Europe feels fallout from Merkel migrant magnanimity

Europe feels fallout from Merkel migrant magnanimity

Angela Merkel may have won praise from the world for Germany's open-door policy on refugees, but a confused and divided Europe is feeling the fallout from the decision, analysts said.

The German chancellor's sudden move in early September to welcome asylum seekers from Syria opened bitter rifts in the EU and raised fears for the future of the passport-free Schengen zone.

And while TIME magazine named Merkel as 2015's person of the year and US President Barack Obama hailed her courage, in Europe she is increasingly being accused of exacerbating the biggest migration crisis since World War II.

With no clear challengers to her role in Germany or in Europe, analysts said Merkel must once again take the lead in guiding Europe towards a lasting solution.

"The German decision bolstered the European Union's values," analyst Yves Pascouaud at the European Policy Centre in Brussels, told AFP.

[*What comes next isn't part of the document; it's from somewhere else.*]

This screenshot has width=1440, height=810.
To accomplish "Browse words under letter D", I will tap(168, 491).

"On the other hand it was a unilateral decision in a shared context." Matthieu Tardis, an analyst with the French Institute for International Relations, said Merkel applied international and European law by refusing to turn away refugees fleeing war in Syria.

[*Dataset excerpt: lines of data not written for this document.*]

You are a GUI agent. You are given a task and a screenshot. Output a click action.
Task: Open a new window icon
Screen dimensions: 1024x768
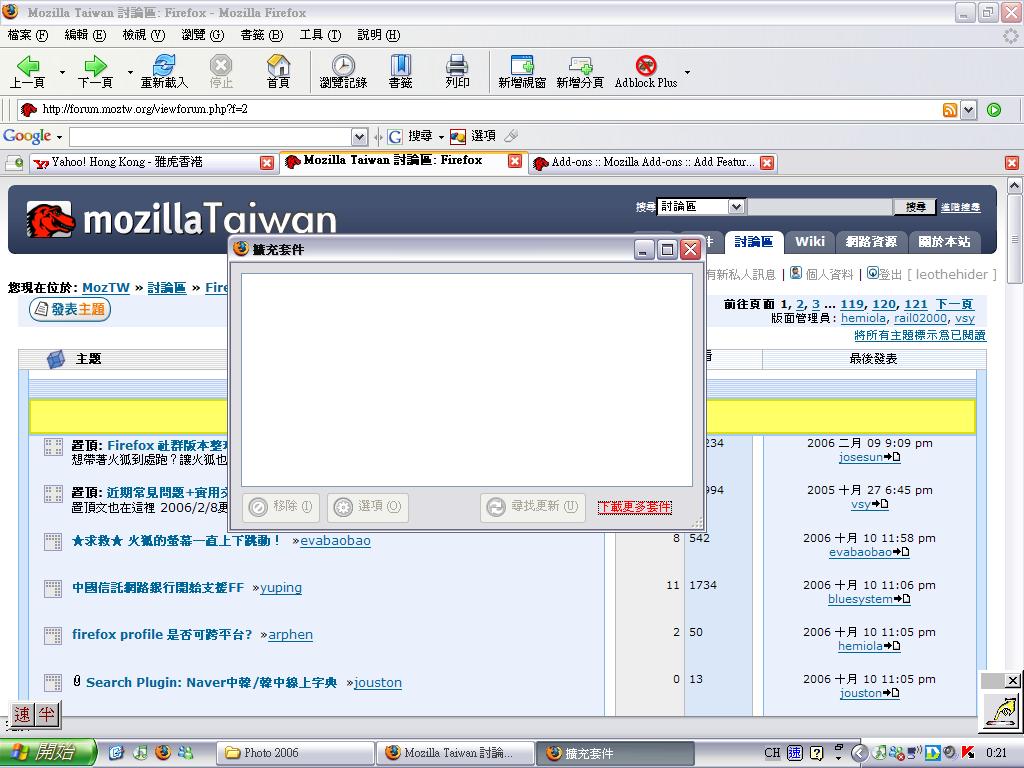point(522,71)
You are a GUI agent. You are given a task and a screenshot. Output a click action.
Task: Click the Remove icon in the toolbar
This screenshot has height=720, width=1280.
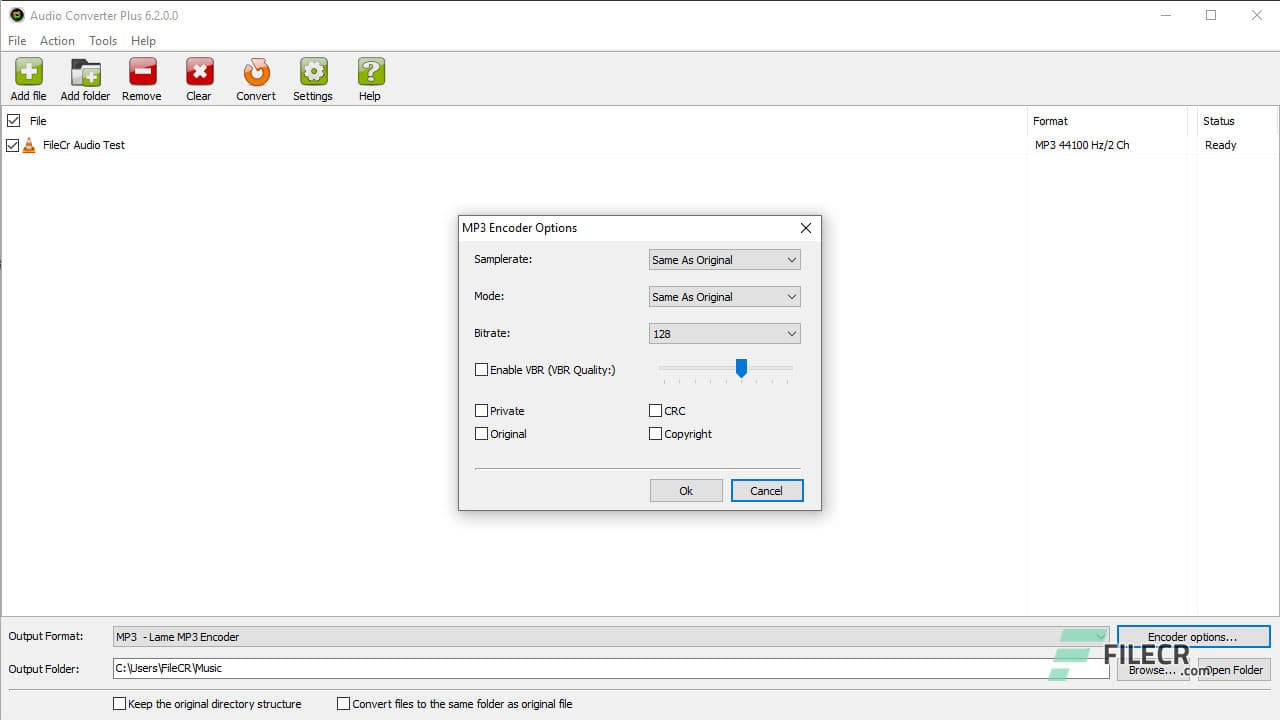[141, 72]
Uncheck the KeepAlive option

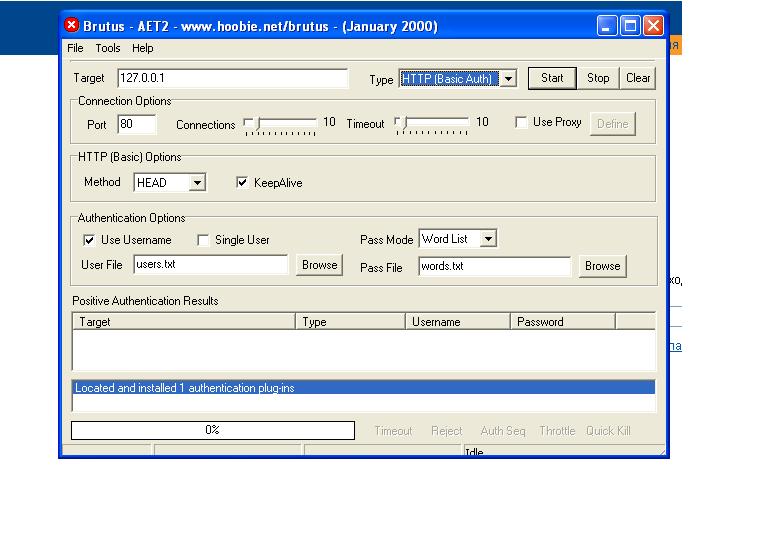[x=242, y=183]
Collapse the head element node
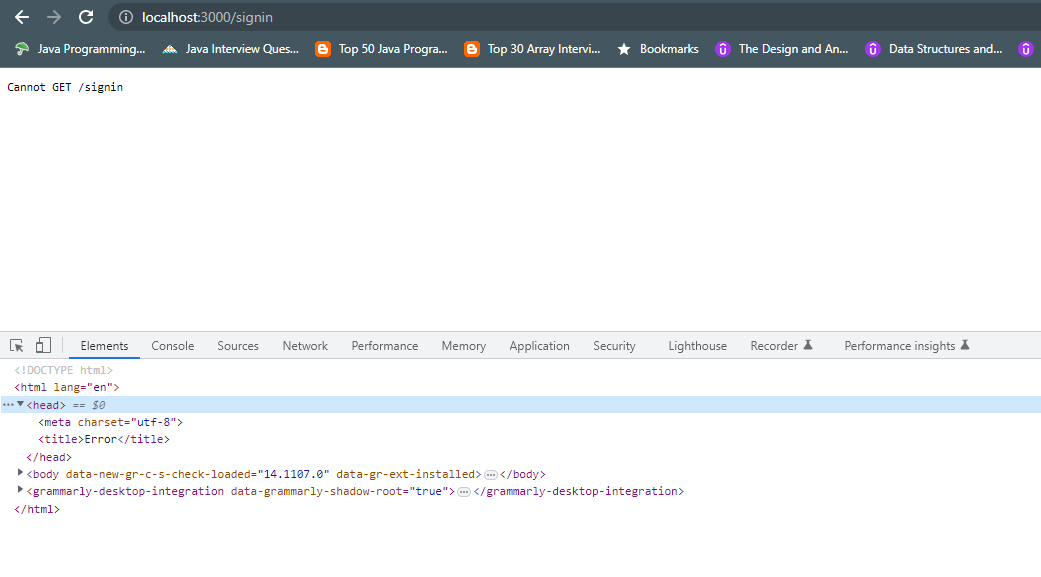This screenshot has height=577, width=1041. click(20, 404)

"Preventing people from coming would have also led to catastrophe," Tardis told AFP.

"What's happening in Europe is, before everything else, a crisis for Europe, European institutions, the European project." Within the EU, Hungary's hardline Prime Minister Viktor Orban has railed against Merkel's "moral imperialism" and eastern European nations have accused Merkel of encouraging migrants to stream though their countries to Germany.

Analysts said Merkel seemed unprepared for the subsequent surge in asylum seekers from Turkey to Greece and then up through the Balkans to Hungary, Austria, Germany and northern Europe.

So far this year, Germany, Europe's top economic power, has registered nearly a million new asylum seekers fleeing war and poverty.

After the initial influx, Germany then reintroduced temporary checks at its borders within Europe's sprawling passport-free Schengen zone, triggering what Pascouaud called a "domino effect" as other countries followed suit.

Temporary checks are allowed under the rules for the 26-country Schengen zone - a pillar of the European project alongside the euro currency - but analysts warned the free-travel area could collapse in the face of the migrant crisis.

"The great danger lurking over the Schengen zone is that the member states permanently keep checks on the internal borders in breach of the rules," Pascouaud said.

Judy Dempsey, a Carnegie Europe analyst, wrote last month that Merkel had failed to prepare for the surge in asylum seekers, which had made her own domestic situation more shaky.

"Merkel's response has thrust Germany into an ambiguous leadership role," Dempsey said. "Having welcomed refugees, Berlin now has no option but to take the lead inside the EU in establishing a sustainable policy," she said.

So far, the jury is out whether she can do this as Europe struggles to forge a joint response to the refugee crisis.

Along with Jean-Claude Juncker, head of the European Commission, the EU's executive arm, Merkel has led a drive to relocate 160,000 asylum seekers from frontline states Greece and Italy to other members of the bloc.

Preaching the need for European solidarity, Merkel and Juncker have also pushed for a permanent relocation scheme to respond to future migrant surges and for a plan to resettle refugees from camps in Turkey, Lebanon and Jordan.

But there is still massive resistance to plans to relocate and settle asylum seekers in Europe.

Luxembourg Foreign Minister Jean Asselborn, whose country currently holds the rotating EU presidency, dismissed as "illusory" the resettlement effort.

"We must not lose ourselves in a debate over the resettlement of hundreds of thousands of people," he said.